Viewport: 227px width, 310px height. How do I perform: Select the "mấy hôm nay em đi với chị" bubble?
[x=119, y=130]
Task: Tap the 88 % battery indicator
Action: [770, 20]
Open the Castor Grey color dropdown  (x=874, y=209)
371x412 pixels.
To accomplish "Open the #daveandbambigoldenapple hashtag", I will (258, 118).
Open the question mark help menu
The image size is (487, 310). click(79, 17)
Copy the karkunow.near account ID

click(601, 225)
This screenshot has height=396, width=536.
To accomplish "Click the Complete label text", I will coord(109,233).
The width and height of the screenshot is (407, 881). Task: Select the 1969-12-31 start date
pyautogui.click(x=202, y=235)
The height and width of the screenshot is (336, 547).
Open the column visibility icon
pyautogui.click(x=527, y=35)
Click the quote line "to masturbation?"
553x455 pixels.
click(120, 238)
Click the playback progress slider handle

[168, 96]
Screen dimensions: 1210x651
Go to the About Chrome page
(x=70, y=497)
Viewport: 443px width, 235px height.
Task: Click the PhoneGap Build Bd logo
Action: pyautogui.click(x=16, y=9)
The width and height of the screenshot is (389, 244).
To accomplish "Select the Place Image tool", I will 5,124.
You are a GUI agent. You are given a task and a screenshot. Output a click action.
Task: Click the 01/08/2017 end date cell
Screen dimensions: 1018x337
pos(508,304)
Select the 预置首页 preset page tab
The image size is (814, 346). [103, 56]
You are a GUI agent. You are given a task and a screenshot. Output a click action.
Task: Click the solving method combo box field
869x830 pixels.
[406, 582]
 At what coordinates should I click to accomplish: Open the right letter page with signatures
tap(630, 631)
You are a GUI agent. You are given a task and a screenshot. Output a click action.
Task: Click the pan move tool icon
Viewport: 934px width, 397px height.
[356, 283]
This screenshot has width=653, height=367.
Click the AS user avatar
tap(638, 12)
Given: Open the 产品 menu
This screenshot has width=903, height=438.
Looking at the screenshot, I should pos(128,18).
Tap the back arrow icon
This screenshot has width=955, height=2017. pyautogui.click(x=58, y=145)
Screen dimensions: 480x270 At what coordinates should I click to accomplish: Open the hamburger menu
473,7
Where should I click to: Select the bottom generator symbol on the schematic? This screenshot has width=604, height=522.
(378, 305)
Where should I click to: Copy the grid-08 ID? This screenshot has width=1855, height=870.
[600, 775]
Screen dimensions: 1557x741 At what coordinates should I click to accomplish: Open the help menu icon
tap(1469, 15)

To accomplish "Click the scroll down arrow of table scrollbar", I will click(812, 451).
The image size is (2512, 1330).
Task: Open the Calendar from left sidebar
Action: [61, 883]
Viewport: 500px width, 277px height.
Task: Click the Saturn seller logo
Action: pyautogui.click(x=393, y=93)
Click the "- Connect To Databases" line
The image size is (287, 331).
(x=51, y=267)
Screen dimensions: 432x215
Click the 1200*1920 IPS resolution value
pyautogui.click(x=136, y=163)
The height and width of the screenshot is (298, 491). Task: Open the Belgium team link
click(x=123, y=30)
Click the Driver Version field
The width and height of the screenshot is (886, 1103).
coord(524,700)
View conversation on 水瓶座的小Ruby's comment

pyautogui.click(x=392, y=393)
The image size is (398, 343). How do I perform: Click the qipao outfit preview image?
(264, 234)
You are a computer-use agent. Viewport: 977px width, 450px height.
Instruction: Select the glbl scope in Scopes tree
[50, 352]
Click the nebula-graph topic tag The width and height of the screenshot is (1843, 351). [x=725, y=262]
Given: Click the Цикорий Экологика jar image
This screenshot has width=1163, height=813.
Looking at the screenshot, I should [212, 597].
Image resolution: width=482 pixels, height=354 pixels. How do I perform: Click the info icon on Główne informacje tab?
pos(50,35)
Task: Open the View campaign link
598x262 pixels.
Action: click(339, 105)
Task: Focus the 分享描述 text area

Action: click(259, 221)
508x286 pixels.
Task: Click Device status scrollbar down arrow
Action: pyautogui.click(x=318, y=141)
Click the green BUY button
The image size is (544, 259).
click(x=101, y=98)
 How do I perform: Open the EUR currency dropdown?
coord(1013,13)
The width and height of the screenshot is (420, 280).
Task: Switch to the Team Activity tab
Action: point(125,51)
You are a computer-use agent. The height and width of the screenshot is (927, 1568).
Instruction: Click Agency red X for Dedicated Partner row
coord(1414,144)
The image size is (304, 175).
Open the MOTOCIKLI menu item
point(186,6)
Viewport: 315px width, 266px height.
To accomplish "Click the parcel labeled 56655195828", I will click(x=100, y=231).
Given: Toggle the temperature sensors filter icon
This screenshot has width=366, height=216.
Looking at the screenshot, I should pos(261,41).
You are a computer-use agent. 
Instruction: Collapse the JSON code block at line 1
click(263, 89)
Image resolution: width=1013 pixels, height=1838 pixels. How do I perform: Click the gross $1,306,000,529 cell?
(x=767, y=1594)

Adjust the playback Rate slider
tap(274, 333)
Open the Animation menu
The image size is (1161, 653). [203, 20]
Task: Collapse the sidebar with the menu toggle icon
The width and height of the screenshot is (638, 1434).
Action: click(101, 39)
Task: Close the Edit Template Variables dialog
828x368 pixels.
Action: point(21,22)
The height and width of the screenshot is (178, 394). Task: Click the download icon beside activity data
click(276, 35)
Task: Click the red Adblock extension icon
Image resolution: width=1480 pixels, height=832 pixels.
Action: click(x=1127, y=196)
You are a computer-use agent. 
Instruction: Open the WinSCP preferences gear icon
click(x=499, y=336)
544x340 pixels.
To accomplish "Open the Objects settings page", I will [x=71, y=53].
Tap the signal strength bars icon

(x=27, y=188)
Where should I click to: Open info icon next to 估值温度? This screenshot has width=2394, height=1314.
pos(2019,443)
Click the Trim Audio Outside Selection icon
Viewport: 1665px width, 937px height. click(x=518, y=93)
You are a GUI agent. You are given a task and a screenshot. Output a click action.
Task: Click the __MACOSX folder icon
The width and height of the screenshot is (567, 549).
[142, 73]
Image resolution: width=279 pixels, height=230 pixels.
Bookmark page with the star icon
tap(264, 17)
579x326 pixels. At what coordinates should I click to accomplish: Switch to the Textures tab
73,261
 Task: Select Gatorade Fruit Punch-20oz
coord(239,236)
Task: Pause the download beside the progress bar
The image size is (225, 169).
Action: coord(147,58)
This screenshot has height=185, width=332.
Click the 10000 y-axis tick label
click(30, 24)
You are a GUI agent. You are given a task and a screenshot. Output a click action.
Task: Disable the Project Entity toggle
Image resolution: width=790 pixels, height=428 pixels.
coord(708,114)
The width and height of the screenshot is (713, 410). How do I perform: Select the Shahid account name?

----

_Problem to solve_.
Count the lines in the entries that contain the word "cell". Give only the number.

_Worked answer_.
2